Or, il faut aussi prendre en compte le climat social polarisé auquel l’approche PhiloJeunes prétend d’ailleurs pouvoir répondre. Les échanges autour des thèmes sensibles se heurtent souvent aux tensions politiques et sociales (Hirsch et al., 2023). Dans un tel contexte, les identités affichées par les jeunes peuvent devenir sources de conflit dans le cadre de la DVDP. Sans prétendre qu’il faut instaurer un espace sécuritaire qui se garde de déstabiliser les élèves dans la classe en évitant d’aborder certains thèmes d’une certaine manière, nous proposons qu’il faudrait plutôt créer un espace de courage (Arao et Clemens, 2013) permettant aux élèves d’exprimer leurs points de vue respectueusement et de pouvoir entendre ceux des autres, même quand ils sont déstabilisants ou même désagréables.
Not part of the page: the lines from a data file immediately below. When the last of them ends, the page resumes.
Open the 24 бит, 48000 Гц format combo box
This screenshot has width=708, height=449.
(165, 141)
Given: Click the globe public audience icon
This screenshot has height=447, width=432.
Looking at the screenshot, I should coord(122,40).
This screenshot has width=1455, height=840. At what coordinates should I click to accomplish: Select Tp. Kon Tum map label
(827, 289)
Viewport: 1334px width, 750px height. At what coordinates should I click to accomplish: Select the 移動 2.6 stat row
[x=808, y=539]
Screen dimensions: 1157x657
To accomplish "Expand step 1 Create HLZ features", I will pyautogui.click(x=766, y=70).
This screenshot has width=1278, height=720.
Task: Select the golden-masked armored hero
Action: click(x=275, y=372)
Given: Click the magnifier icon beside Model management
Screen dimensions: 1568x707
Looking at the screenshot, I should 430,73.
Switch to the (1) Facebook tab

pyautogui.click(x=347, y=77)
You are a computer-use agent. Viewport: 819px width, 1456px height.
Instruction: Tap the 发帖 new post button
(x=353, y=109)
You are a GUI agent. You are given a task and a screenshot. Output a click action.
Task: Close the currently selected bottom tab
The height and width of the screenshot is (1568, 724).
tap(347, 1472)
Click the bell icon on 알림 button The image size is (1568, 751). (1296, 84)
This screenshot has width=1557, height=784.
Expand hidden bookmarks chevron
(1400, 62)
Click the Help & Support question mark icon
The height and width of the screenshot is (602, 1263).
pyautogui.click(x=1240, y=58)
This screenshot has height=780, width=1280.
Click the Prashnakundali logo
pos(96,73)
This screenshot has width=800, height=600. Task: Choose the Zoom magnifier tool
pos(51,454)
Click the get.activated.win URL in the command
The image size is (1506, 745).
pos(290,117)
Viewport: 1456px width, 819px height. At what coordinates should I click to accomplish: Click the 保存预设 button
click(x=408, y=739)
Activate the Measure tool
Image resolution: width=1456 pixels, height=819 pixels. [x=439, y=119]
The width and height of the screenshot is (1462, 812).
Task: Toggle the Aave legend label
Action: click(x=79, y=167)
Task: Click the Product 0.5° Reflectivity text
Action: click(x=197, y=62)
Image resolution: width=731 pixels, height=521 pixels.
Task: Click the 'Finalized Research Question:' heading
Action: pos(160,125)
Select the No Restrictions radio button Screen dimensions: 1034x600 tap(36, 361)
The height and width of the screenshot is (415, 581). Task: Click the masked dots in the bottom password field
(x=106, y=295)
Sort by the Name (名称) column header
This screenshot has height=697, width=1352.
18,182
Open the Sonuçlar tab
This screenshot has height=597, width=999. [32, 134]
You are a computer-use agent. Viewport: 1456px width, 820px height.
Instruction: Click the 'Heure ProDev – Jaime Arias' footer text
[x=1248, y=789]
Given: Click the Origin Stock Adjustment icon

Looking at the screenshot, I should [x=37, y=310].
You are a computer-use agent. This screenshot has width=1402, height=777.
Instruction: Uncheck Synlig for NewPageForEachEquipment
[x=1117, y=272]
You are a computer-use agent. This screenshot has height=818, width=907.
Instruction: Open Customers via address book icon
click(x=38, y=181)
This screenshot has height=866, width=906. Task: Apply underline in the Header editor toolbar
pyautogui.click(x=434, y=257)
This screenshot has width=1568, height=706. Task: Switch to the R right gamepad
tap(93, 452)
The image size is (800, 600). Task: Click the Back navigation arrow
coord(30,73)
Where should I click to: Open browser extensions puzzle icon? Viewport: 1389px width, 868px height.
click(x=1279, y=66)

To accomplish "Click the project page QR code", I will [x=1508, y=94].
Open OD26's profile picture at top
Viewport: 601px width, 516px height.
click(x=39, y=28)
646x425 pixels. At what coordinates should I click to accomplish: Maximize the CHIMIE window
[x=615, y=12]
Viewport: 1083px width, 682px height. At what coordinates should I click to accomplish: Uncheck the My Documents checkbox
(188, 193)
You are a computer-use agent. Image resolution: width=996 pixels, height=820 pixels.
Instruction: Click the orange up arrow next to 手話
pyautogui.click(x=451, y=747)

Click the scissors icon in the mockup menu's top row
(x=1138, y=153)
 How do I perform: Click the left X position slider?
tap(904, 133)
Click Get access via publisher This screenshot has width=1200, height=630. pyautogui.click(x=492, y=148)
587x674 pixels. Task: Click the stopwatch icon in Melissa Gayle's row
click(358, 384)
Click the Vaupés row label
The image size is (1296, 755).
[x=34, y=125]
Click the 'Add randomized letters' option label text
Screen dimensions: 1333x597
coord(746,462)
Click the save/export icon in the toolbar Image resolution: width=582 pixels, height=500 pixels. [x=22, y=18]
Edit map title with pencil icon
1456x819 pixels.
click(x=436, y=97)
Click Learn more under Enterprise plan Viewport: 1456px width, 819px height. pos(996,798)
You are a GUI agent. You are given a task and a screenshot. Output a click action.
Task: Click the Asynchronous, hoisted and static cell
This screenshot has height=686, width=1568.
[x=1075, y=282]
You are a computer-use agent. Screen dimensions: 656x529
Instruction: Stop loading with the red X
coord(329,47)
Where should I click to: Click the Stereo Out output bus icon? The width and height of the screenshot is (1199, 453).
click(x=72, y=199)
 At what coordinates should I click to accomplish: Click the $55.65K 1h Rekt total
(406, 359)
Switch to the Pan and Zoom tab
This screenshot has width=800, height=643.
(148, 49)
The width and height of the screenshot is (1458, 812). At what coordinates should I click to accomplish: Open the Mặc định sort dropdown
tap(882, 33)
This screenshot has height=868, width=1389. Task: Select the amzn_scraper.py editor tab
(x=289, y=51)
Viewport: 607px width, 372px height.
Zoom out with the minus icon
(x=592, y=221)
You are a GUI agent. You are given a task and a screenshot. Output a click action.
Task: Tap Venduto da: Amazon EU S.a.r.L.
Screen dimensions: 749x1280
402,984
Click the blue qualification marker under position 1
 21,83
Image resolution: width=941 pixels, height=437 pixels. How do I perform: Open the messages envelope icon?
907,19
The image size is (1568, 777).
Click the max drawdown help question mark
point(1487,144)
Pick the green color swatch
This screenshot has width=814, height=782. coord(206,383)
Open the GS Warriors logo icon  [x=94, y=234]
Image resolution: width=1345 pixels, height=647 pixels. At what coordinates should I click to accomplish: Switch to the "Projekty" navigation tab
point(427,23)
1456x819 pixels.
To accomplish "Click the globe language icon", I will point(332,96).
Dans ce contexte, nous pensons au défi que perçoivent les pédagogues dans la tendance des élèves de trop partager leurs émotions. La pratique DVDP tente en effet de les écarter d’emblée : « le fait de considérer, dans un atelier philo, l’élève comme un interlocuteur valable dont la dignité, en tant que personne, fait l’objet d’un accueil inconditionnel ne peut justifier une exposition de son intimité ou une introspection périlleuse devant ses pairs » (Budex, 2022, p. 2). Plutôt que de reconnaître l’importance des émotions dans notre réflexion et d’apprendre à s’en distancier pour mieux réfléchir aux questions qui évoquent toute cette émotivité, Budex explique que « [c]ertaines thématiques d’ateliers philo – la mort […], les émotions, la violence, etc. – sont de ce point de vue plus délicates que d’autres, même si, en droit, l’exposition de l’intime peut surgir à propos de n’importe quel sujet » (2022, p. 2). Il reconnaît donc qu’il peut être difficile d’éviter les émotions, mais insiste, lui aussi, sur l’importance d’aborder une posture de retrait face à de telles manifestations d’émotions lors de la DVDP. Par ailleurs, pour les pédagogues, nous l’avons vu, le fait de pouvoir partir des expériences et des intérêts des élèves représente un atout important de cette approche. Il faut trouver un équilibre entre réussir à interpeller les élèves et éviter que la discussion devienne thérapeutique.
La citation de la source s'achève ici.